Authorisation Number: 1052078055944

Date of advice: 3 February 2023

Ruling

Subject: Commercial property - demolition expenses

Question 1

Are you able to deduct under Division 43 of the Income Tax Assessment Act 1997 (ITAA 1997) undeducted amounts of capital expenditure after voluntarily demolishing your commercial rental property?

Answer

Yes.

Question 2

Are you able to immediately deduct under Division 40 of the ITAA 1997 undeducted amounts of depreciation after voluntarily demolishing your commercial rental property?

Answer

Yes.

Question 3

Are you able to deduct from your assessable income the amounts incurred for the voluntary demolition of your commercial rental property?

Answer

No.

This ruling applies for the following period:

Year ended 30 June 20XX

The scheme commences on:

1 July 20XX

Relevant facts and circumstances

You are in the business of leasing commercial property.

You purchased a commercial property at a specified date in 20XX for the purpose of producing assessable income.

After purchase you obtained a quantity surveyor's depreciation report which provided a building valuation and the deductible building allowance and depreciable asset values.

The property was leased to a third party at the time the property was acquired.

The third party requested you develop the existing site as the tenant required a bigger warehouse.

After an extensive design and tendering process with an appointed project manager a letter of intent was provided to a builder.

The tenant vacated the site at a specified date in 20XX.

The site was not used for any other purpose between the period of the tenant vacating and construction commencing.

Demolition of the site commenced at a specified date in 20XX and completed in the same year.

You did not receive an amount for the salvage of the depreciating assets contained within the property at the date of destruction.

You entered into a contract for the construction of a larger warehouse at a specified date in 20XX.
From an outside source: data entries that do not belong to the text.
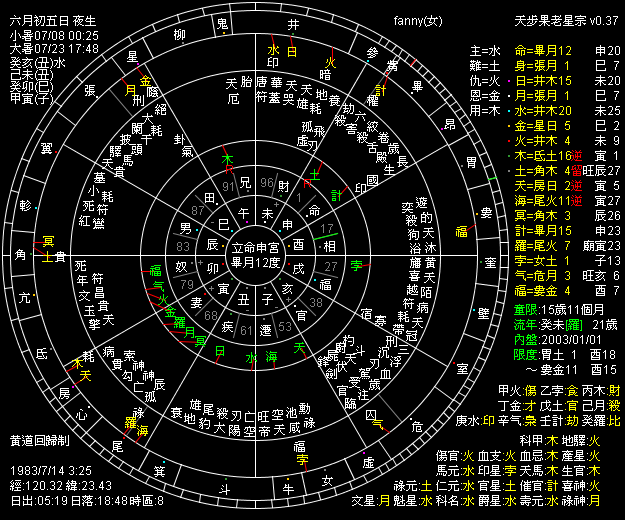Click the yellow 月 marker above 刑
Screen dimensions: 625x520
click(x=130, y=89)
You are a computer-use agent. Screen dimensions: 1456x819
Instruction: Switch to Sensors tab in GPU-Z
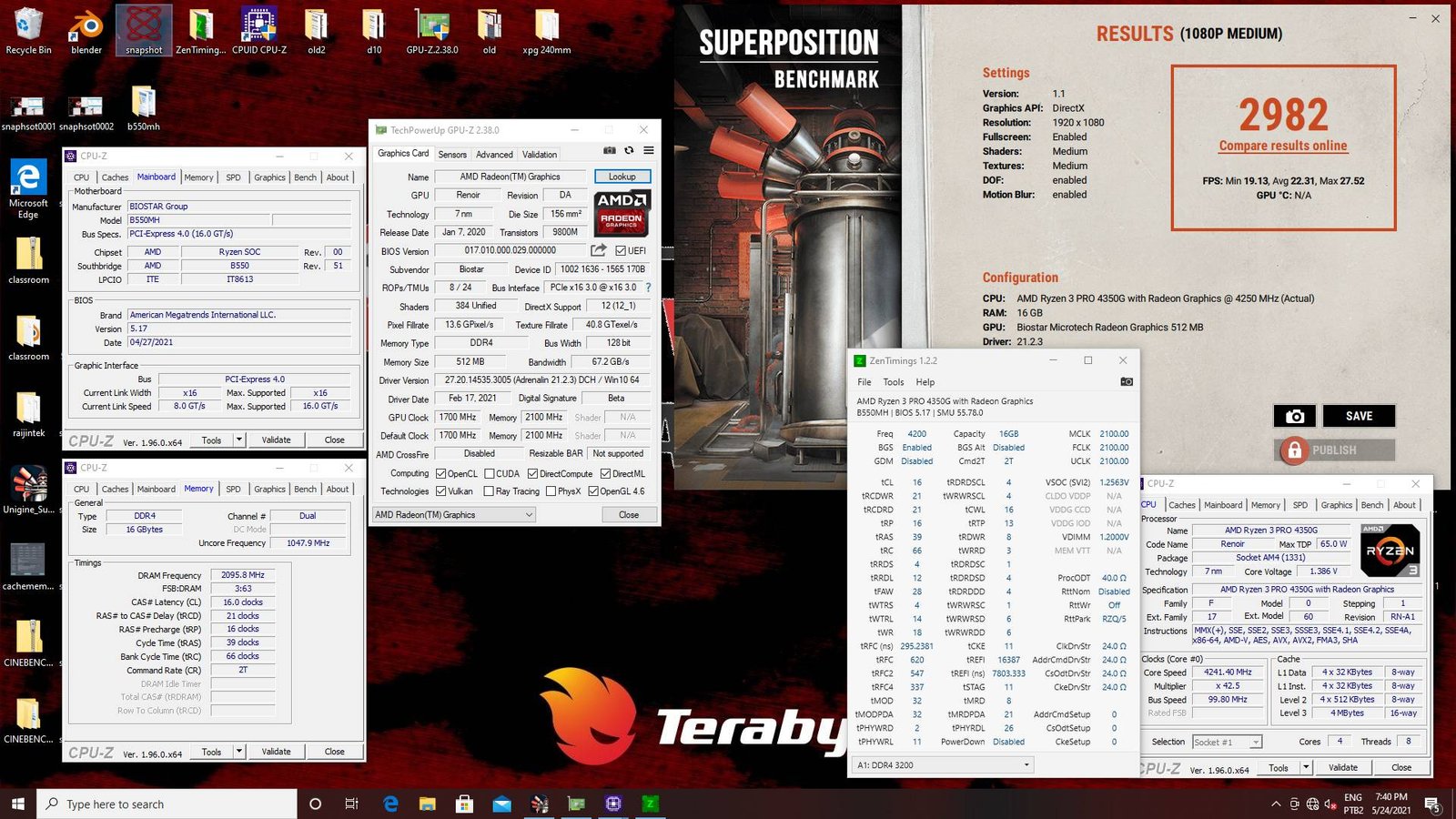coord(452,155)
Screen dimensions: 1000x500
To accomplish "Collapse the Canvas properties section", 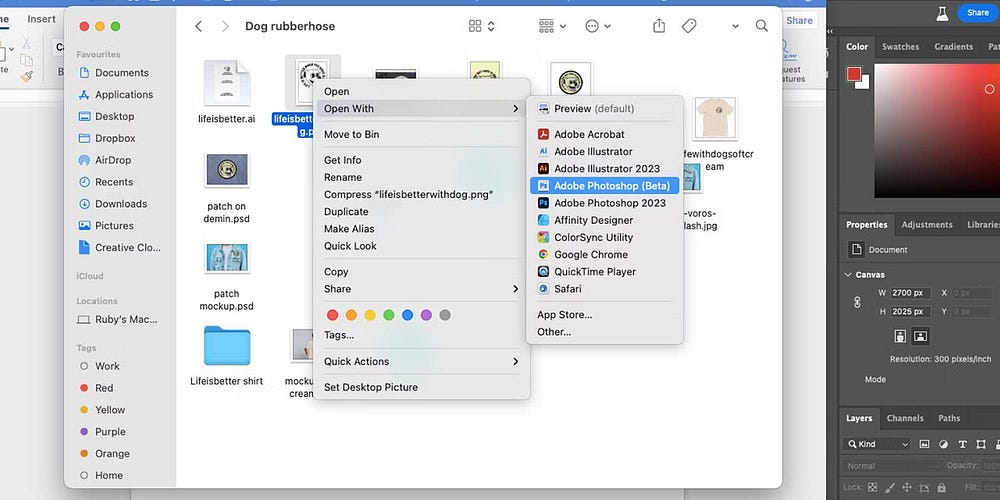I will (x=848, y=274).
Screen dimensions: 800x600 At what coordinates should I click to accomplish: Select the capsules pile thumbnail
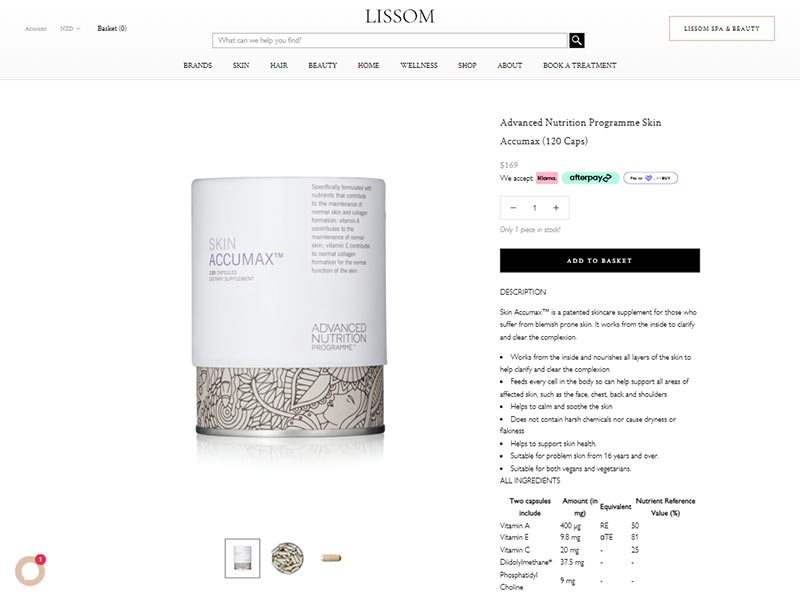click(287, 558)
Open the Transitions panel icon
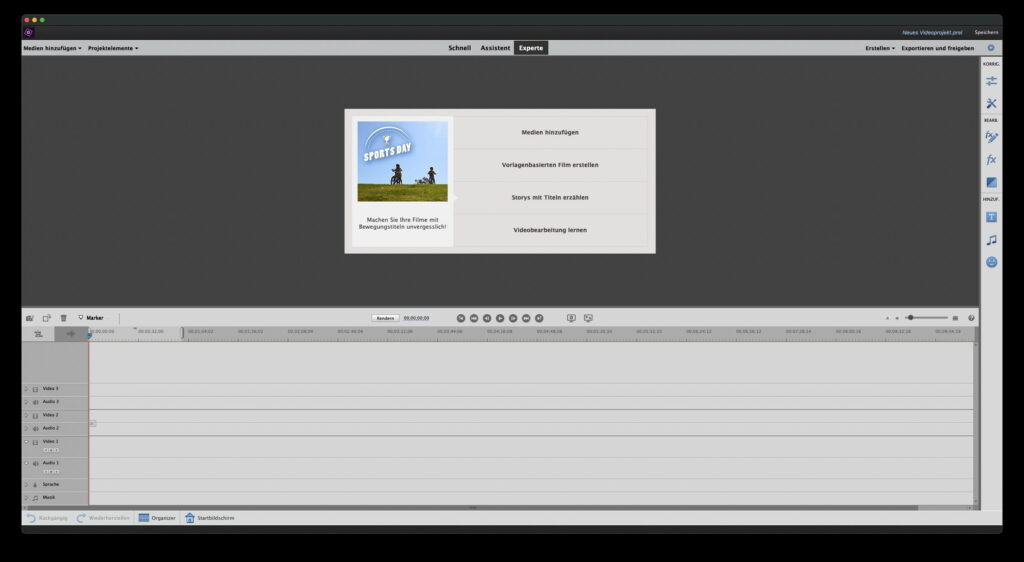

The building achieved practical completion at a specified date in 20XX.

The tenant continued to lease the site during the demolition and build period with the intention of resuming occupancy once the development was completed.

Relevant legislative provisions

Income Tax Assessment Act 1997 subdivision 40-D

Income Tax Assessment Act 1997 section 40-25

Income Tax Assessment Act 1997 subsection 40-300(2)

Income Tax Assessment Act 1997 subsection 40-285(2)

Income Tax Assessment Act 1997 section 43-40

Income Tax Assessment Act 1997 subdivision 43-H

Income Tax Assessment Act 1997 section 43-250

Reasons for decision

Question 1

Summary

If you meet certain criteria deductions for undeducted amounts of capital are available when a property is destroyed. Voluntary destruction is included in the meaning of destroyed. To be eligible, the property needs to have been used immediately prior to the destruction for the purpose of producing assessable income or had not been used since it was used for the purpose of producing assessable income. You used the property for the purpose of producing assessable income up to the tenant vacating and then it remained unused till demolition commenced. You meet the requirements to deduct undeducted amounts of capital expenditure.

Detailed reasoning

Taxation Ruling 97/25 Income Tax: property development: a deduction for capital expenditure on construction of income-producing capital works, including buildings and structural improvements provides guidance around eligibility for capital works deductions. Paragraph 18 states that the Commissioner considers that section 43-40 of the ITAA 1997 applies both to voluntary and involuntary destruction of capital works.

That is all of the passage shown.